Rewrite the rows between the line holding "Given: Collapse the Devices and drives group" and the line holding "Looking at the", inclusive, as a numbered list, skipping any blank lines. Don't include the pictures in your answer.

§ RECORDS
>>>

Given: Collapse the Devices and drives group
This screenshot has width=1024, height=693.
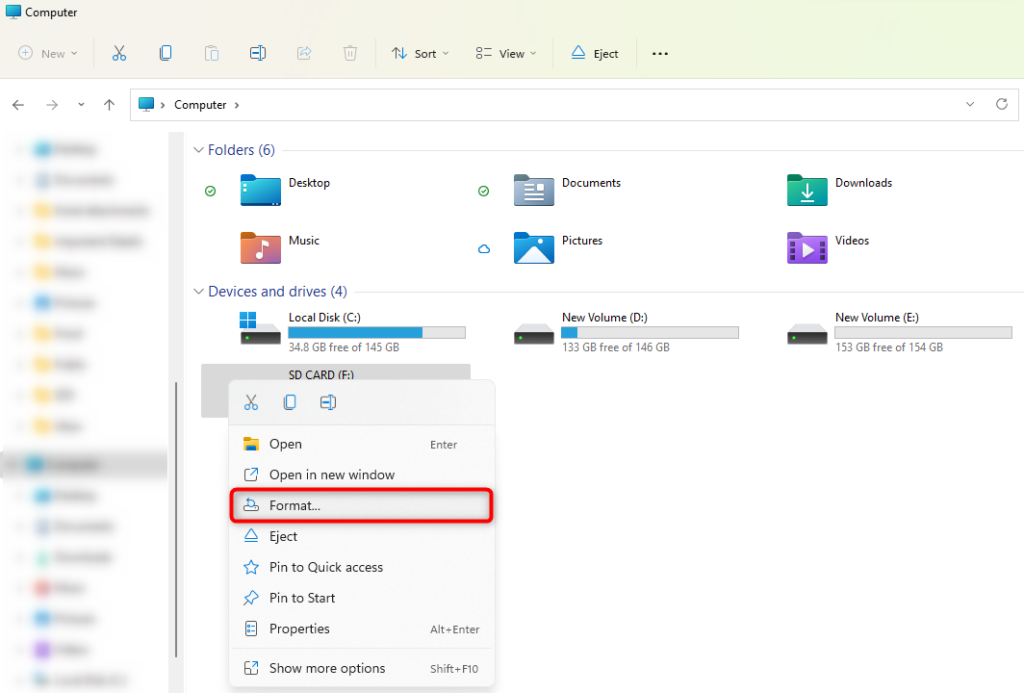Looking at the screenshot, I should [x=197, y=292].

<<<
>>>

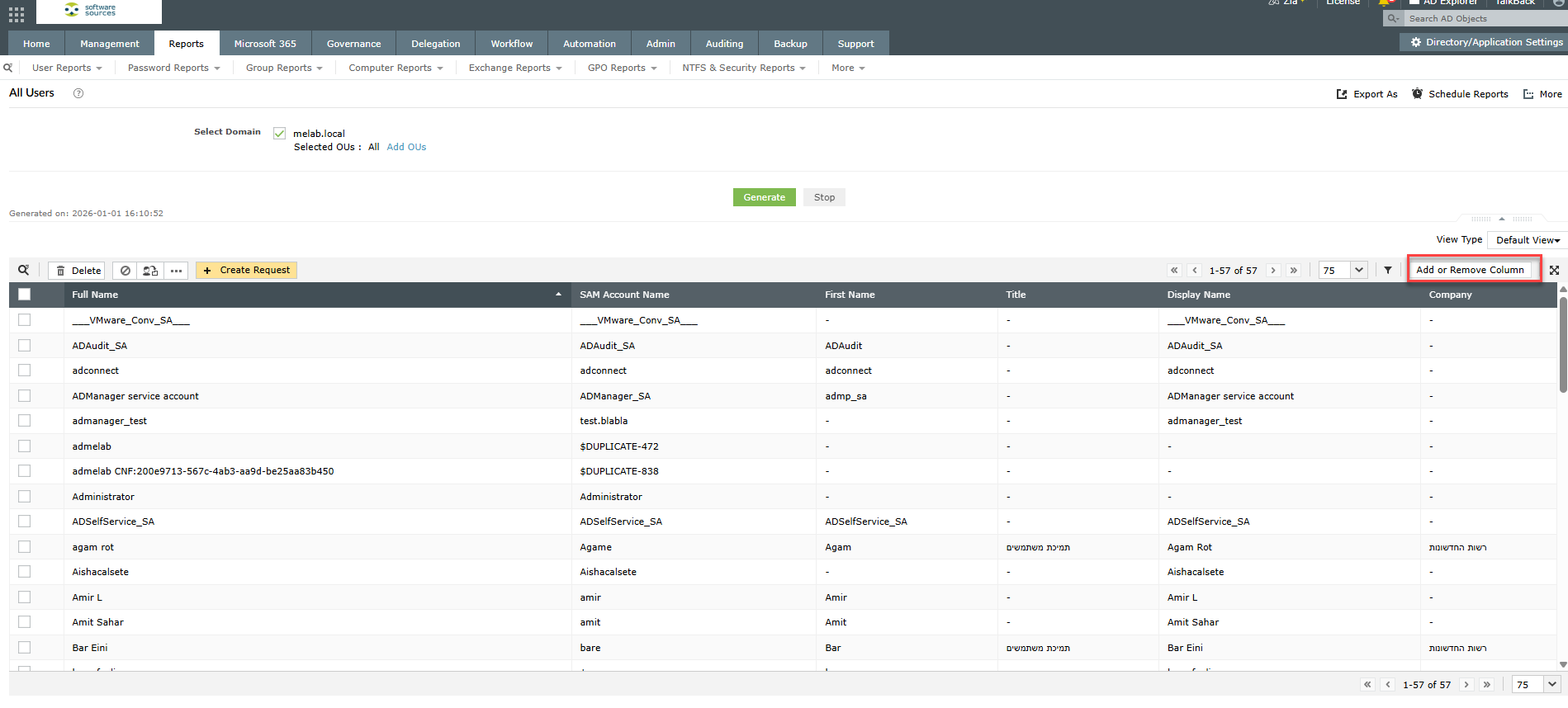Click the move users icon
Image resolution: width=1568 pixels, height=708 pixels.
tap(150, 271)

<<<

§ OUTPUT OF THE EXERCISE
1. Given: Collapse the Devices and drives group
2. This screenshot has width=1024, height=693.
3. Looking at the screenshot, I should [x=197, y=292].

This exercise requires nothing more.